Step,Training Loss,Validation Loss
300,1.8875,1.596826
600,1.8602,1.595743
900,1.8258,1.5936
1200,1.8199,1.588121
1500,1.8425,1.586051
1800,1.8455,1.589347
2100,1.8691,1.589085
2400,1.8402,1.584915
2700,1.8443,1.581955
3000,1.8385,1.587717


Share your model

In [39]:
repo_name = f"pantageepapa/{model_name}-finetuned-lora-samsum"
lora_model.push_to_hub(repo_name)

README.md:   0%|          | 0.00/5.17k [00:00<?, ?B/s]

No files have been modified since last commit. Skipping to prevent empty commit.


CommitInfo(commit_url='https://huggingface.co/pantageepapa/flan-t5-small-finetuned-lora-samsum/commit/d15618826e577d02a1495def2ef981ed096c79a1', commit_message='Upload model', commit_description='', oid='d15618826e577d02a1495def2ef981ed096c79a1', pr_url=None, repo_url=RepoUrl('https://huggingface.co/pantageepapa/flan-t5-small-finetuned-lora-samsum', endpoint='https://huggingface.co', repo_type='model', repo_id='pantageepapa/flan-t5-small-finetuned-lora-samsum'), pr_revision=None, pr_num=None)

Lets load the LoRA model along with our base model for inference.

In [40]:
from peft import PeftConfig, PeftModel
from transformers import AutoModelForSeq2SeqLM

config = PeftConfig.from_pretrained(repo_name)
model = AutoModelForSeq2SeqLM.from_pretrained(
    config.base_model_name_or_path,
    ignore_mismatched_sizes=True,  # provide this in case you're planning to fine-tune an already fine-tuned checkpoint
)
# Load the LoRA model
lora_model = PeftModel.from_pretrained(model, repo_name)
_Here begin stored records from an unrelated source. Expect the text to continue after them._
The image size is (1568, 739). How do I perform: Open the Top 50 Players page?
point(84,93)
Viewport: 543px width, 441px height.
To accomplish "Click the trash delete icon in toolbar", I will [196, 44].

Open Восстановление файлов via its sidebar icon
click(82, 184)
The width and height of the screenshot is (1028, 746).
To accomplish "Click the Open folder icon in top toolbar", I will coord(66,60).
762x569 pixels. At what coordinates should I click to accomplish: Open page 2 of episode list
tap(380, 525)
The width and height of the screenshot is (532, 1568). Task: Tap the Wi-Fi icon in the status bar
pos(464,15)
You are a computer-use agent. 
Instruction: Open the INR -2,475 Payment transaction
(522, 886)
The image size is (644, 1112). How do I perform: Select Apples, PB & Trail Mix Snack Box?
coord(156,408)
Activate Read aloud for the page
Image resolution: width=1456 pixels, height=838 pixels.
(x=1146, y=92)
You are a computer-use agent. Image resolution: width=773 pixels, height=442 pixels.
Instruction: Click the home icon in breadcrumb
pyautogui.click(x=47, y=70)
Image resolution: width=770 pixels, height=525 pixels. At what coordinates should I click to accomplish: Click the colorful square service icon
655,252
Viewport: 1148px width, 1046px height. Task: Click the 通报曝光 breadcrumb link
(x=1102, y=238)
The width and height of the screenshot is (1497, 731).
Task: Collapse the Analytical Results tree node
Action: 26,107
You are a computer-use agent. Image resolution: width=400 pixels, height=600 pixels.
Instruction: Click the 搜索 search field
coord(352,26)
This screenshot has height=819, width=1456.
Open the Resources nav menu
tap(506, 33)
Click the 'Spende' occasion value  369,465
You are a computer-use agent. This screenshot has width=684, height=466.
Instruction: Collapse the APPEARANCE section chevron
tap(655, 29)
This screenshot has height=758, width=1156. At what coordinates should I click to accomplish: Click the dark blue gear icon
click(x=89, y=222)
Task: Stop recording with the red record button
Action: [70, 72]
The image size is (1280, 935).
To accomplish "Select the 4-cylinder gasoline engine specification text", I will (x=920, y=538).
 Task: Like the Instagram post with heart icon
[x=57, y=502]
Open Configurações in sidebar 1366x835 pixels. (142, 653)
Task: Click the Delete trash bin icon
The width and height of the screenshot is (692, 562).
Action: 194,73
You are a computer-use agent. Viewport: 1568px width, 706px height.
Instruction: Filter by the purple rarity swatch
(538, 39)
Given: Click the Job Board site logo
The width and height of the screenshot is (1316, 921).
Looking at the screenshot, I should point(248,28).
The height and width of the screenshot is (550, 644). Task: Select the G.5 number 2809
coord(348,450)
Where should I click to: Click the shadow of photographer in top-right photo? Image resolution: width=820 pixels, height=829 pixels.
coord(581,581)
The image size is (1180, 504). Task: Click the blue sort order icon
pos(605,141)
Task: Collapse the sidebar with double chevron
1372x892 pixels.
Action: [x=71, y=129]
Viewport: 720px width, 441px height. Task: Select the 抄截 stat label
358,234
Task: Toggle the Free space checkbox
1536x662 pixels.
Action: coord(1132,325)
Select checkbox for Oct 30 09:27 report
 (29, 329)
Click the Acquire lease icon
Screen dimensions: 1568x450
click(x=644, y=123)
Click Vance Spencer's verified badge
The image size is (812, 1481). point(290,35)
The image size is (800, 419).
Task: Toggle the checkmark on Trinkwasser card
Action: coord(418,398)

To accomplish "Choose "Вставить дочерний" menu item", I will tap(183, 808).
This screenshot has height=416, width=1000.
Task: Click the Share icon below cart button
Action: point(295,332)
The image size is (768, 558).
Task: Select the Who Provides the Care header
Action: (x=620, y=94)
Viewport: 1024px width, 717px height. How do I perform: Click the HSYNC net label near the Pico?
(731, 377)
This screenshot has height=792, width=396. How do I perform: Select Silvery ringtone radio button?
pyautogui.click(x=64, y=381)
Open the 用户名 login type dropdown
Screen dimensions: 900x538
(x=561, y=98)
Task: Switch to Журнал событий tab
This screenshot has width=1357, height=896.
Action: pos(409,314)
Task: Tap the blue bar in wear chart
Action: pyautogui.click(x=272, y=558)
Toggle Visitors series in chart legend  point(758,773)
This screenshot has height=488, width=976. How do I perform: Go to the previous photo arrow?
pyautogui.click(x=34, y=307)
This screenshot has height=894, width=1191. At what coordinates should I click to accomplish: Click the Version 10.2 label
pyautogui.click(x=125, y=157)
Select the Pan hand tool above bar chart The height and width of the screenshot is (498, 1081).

adapter_model.safetensors:   0%|          | 0.00/2.77M [00:00<?, ?B/s]

In [41]:
from transformers import pipeline

# Set the model to evaluation mode.
lora_model.eval()
generator = pipeline("text2text-generation", model=lora_model, tokenizer=tokenizer)

# Example prompt:
prompt = """Summarize the dialogue: Alice: Did you hear that the company is restructuring again?
Bob: Yes, I'm really worried about our job security this time.
Alice: They haven't provided any clear details, which is making everyone anxious.
Bob: I feel like they’re hiding something. It’s so frustrating not knowing what’s really going on.
Alice: I agree. I just hope this time they’re more transparent."""
result = generator(prompt, max_length=128, do_sample=True)[0]["generated_text"]
print("Generated Response:", result)

Device set to use cuda:0
The model 'PeftModelForSeq2SeqLM' is not supported for text2text-generation. Supported models are ['BartForConditionalGeneration', 'BigBirdPegasusForConditionalGeneration', 'BlenderbotForConditionalGeneration', 'BlenderbotSmallForConditionalGeneration', 'EncoderDecoderModel', 'FSMTForConditionalGeneration', 'GPTSanJapaneseForConditionalGeneration', 'LEDForConditionalGeneration', 'LongT5ForConditionalGeneration', 'M2M100ForConditionalGeneration', 'MarianMTModel', 'MBartForConditionalGeneration', 'MT5ForConditionalGeneration', 'MvpForConditionalGeneration', 'NllbMoeForConditionalGeneration', 'PegasusForConditionalGeneration', 'PegasusXForConditionalGeneration', 'PLBartForConditionalGeneration', 'ProphetNetForConditionalGeneration', 'Qwen2AudioForConditionalGeneration', 'SeamlessM4TForTextToText', 'SeamlessM4Tv2ForTextToText', 'SwitchTransformersForConditionalGeneration', 'T5ForConditionalGeneration', 'UMT5ForConditionalGeneration', 'XLMProphetNetForConditionalGen

Generated Response: Bob feels that the company is restructuring again. Alice felt that the company has not provided any clear details, which makes everyone anxious.